Results In efficacy study, the median survival time for the normal saline control mice was 28.5 d. The increase in lifespan for the mice treated with 400 μCi 188Re-liposomes, 600 μCi 188Re-liposomes and 2.5 mg/kg Lipo-Dox were 24.2%, 86.0% and 75.4%, respectively. However, the group of combination of 400 μCi 188Re-liposomes or 600 μCi 188Re-liposomes with 2.5 mg/kg Lipo-Dox both revealed the longest survival time with the median survival times beyond 120d and the increase in lifespan more than 321%.

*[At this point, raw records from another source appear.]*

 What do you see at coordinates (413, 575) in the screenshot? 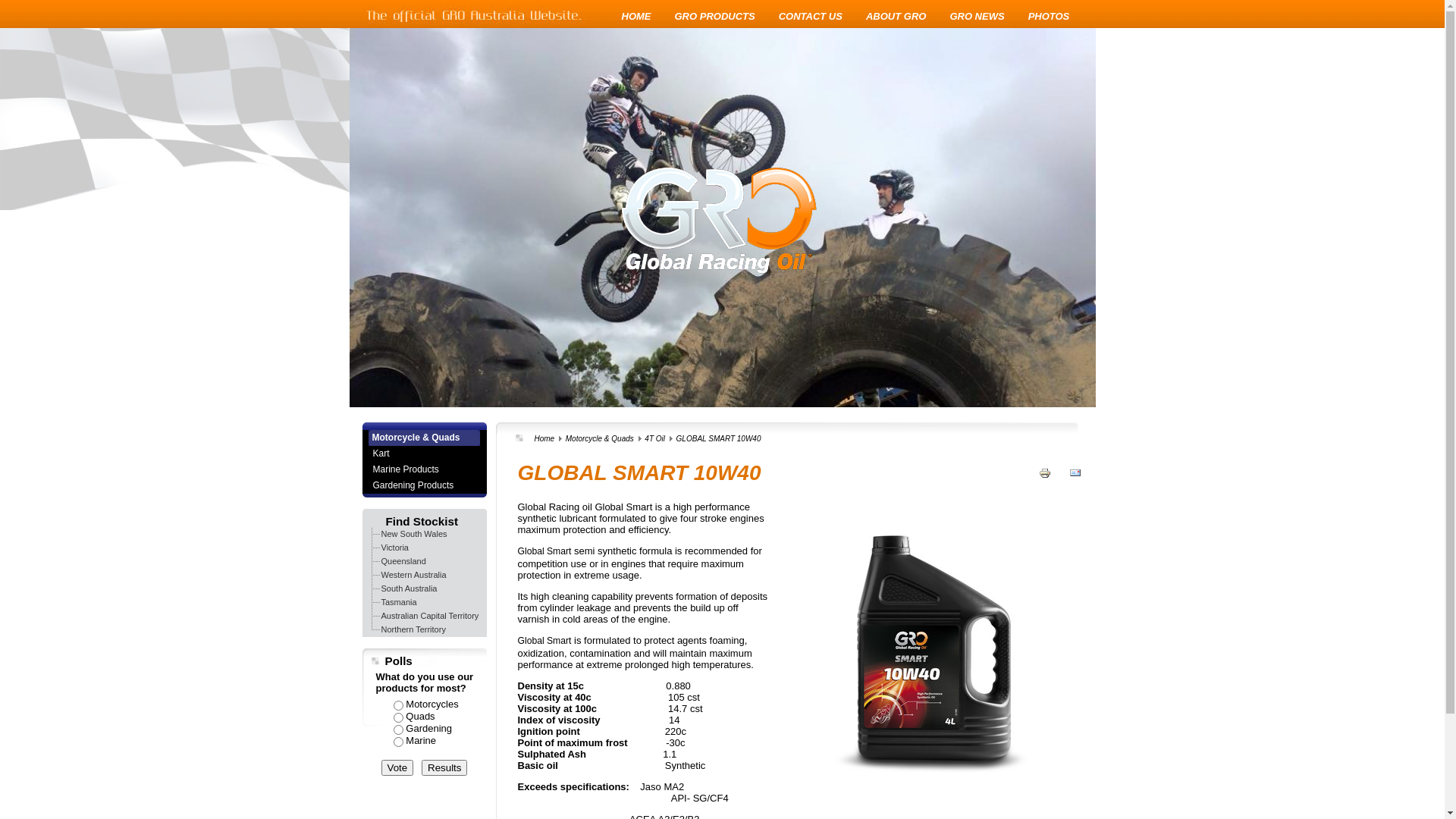
I see `'Western Australia'` at bounding box center [413, 575].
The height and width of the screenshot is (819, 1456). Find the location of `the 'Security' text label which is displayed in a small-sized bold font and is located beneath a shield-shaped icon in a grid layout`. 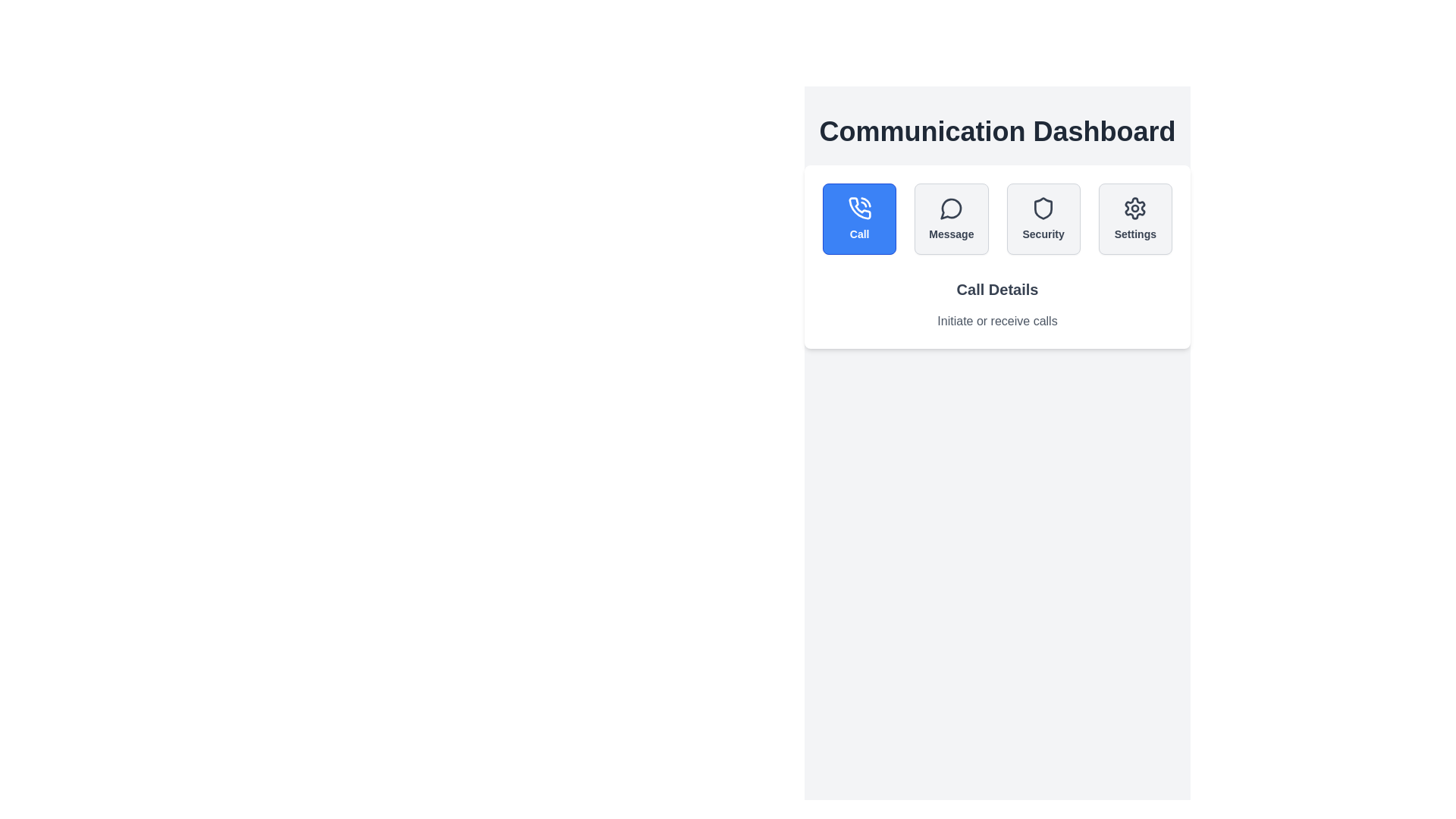

the 'Security' text label which is displayed in a small-sized bold font and is located beneath a shield-shaped icon in a grid layout is located at coordinates (1043, 234).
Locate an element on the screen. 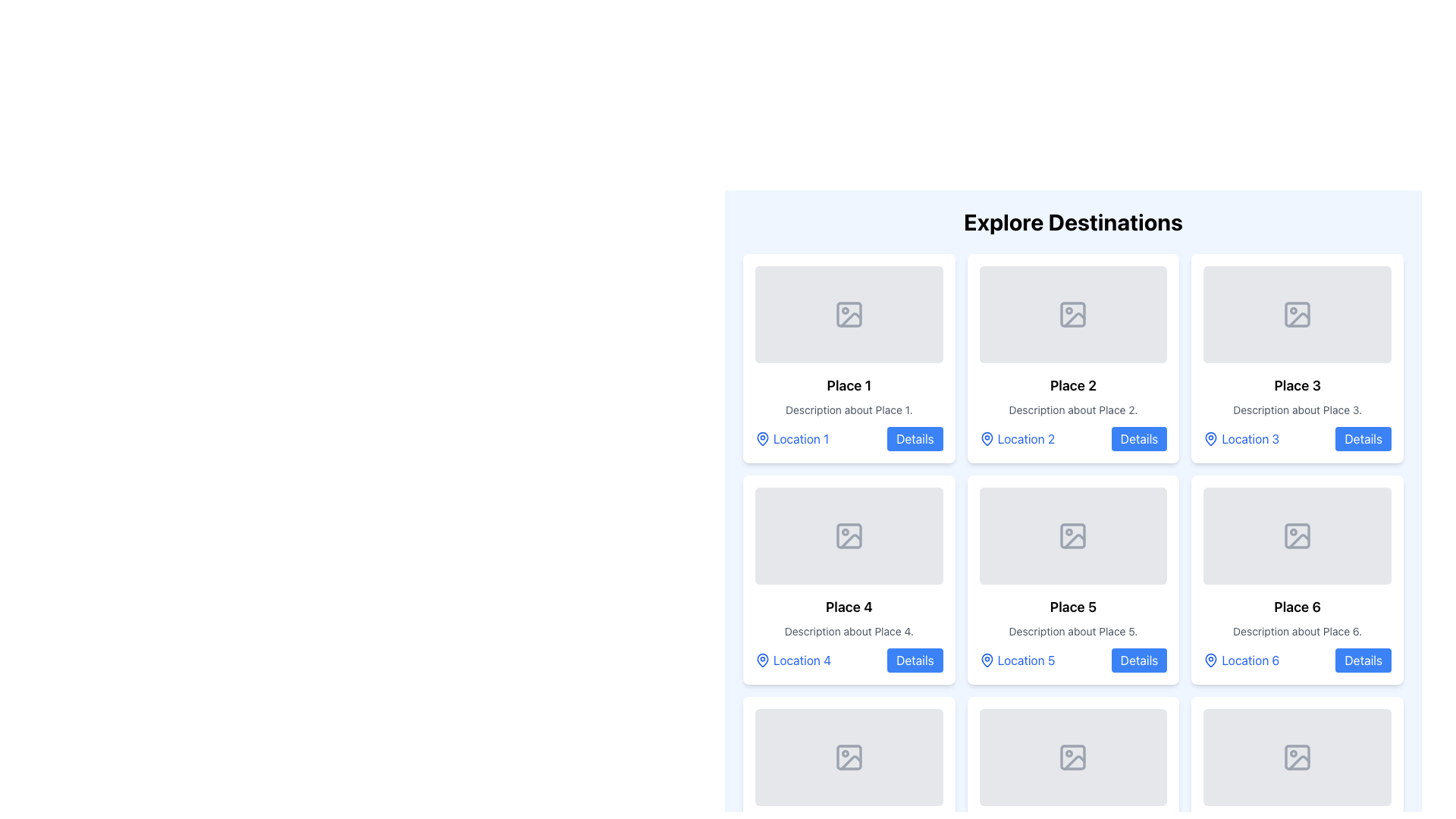 The image size is (1456, 819). decorative or informative icon located in the upper right area of the placeholder image for the third card in the first row of the grid layout labeled 'Place 3' is located at coordinates (1298, 318).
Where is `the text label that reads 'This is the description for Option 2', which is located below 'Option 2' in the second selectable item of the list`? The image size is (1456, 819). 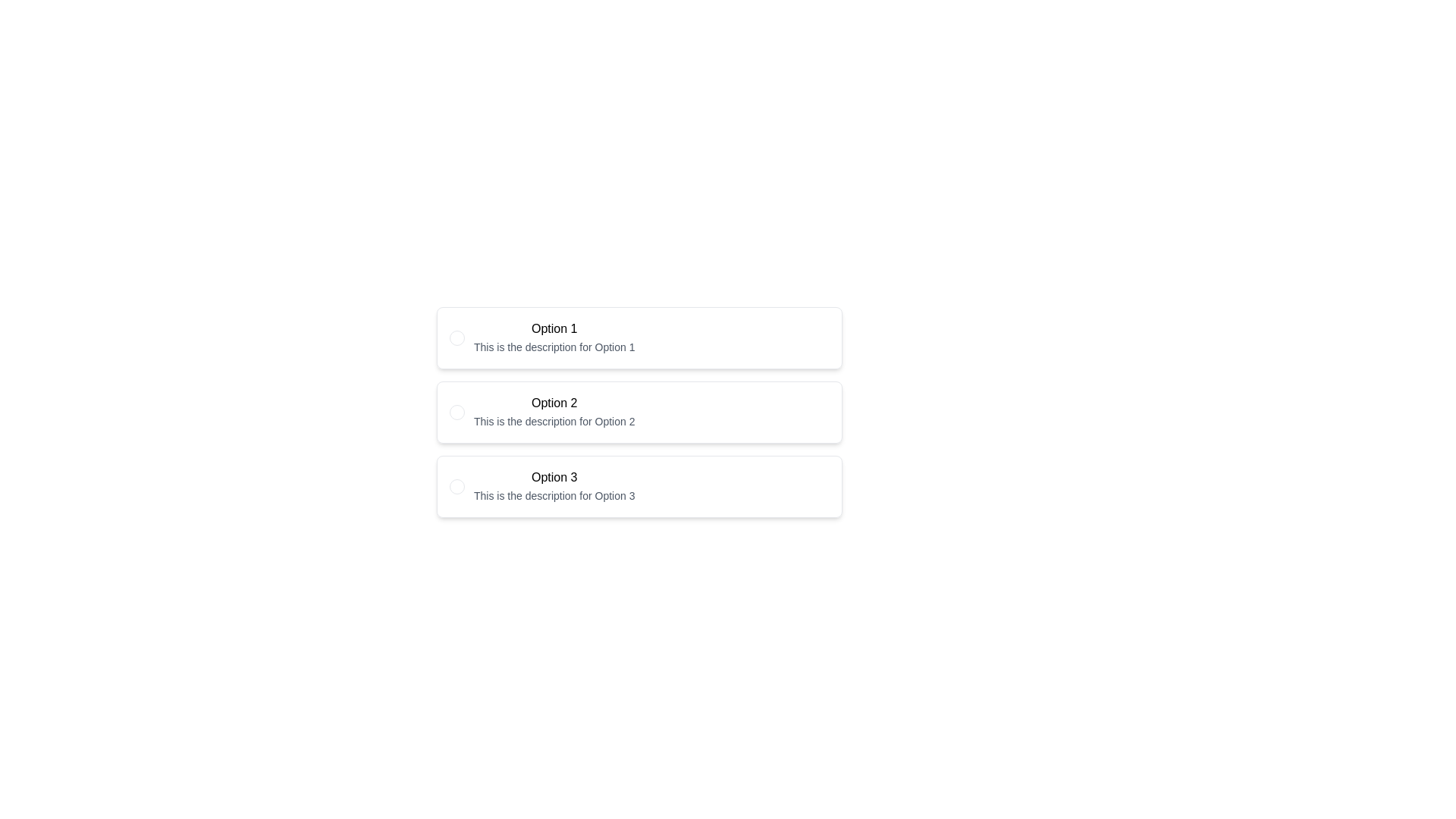 the text label that reads 'This is the description for Option 2', which is located below 'Option 2' in the second selectable item of the list is located at coordinates (554, 421).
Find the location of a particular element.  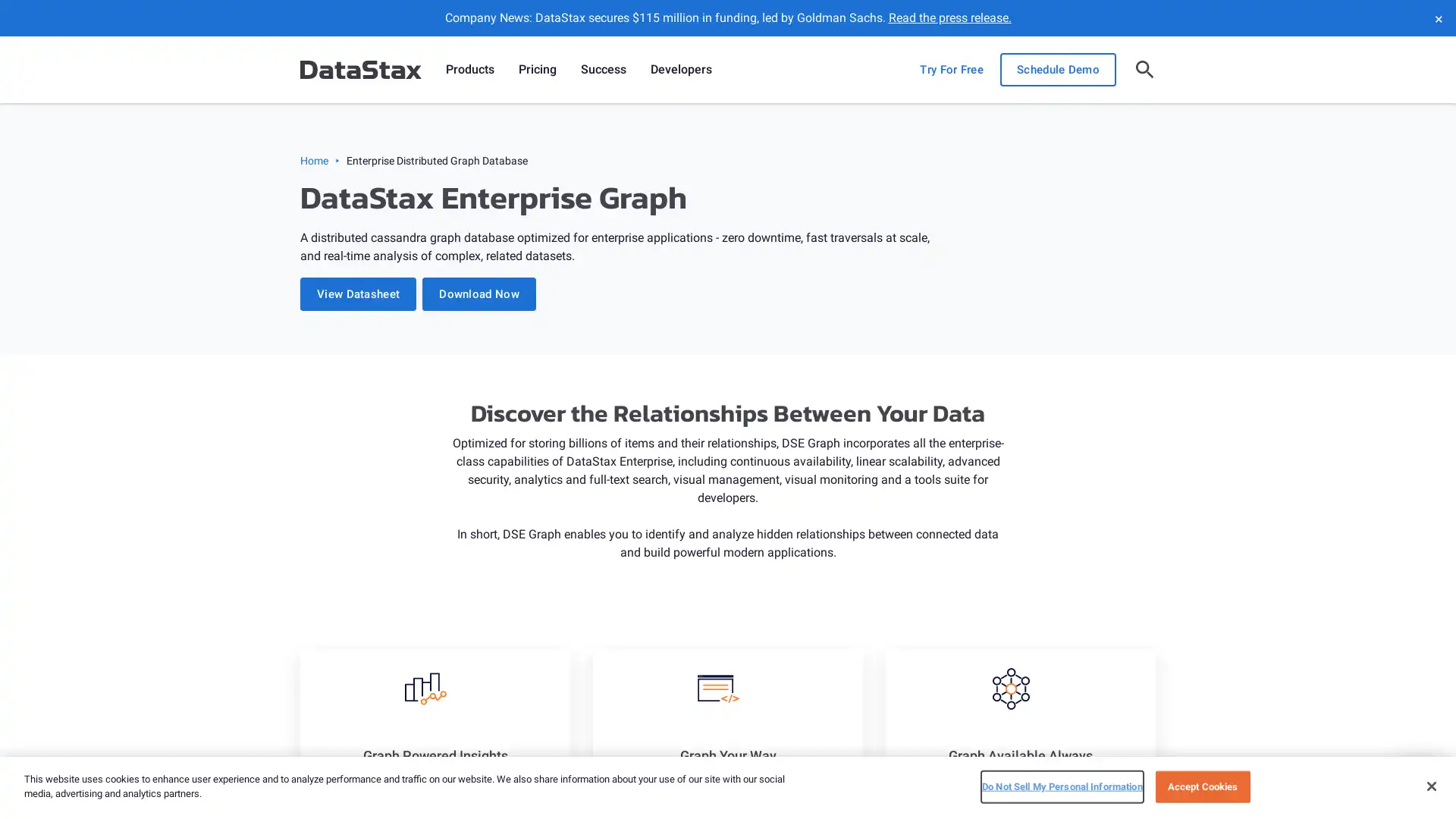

Conclusions The results showed that the group of combined 188Re-liposomes with Lipo-Dox attained a longer life span in tumor-bearing mice than that of only chemotherapeutics of Lipo-Dox or radiotherapeutics of 188Re-liposomes. These studies demonstrated that the combination of 188Re-liposomes with Lipo-Dox will enhance the therapeutic effect of 188Re-liposomes. The results presented here establish the potential of combined therapy for treating peritoneal carcinomatosis and provide the ideal therapeutic strategy of 188Re-liposomes in clinical application.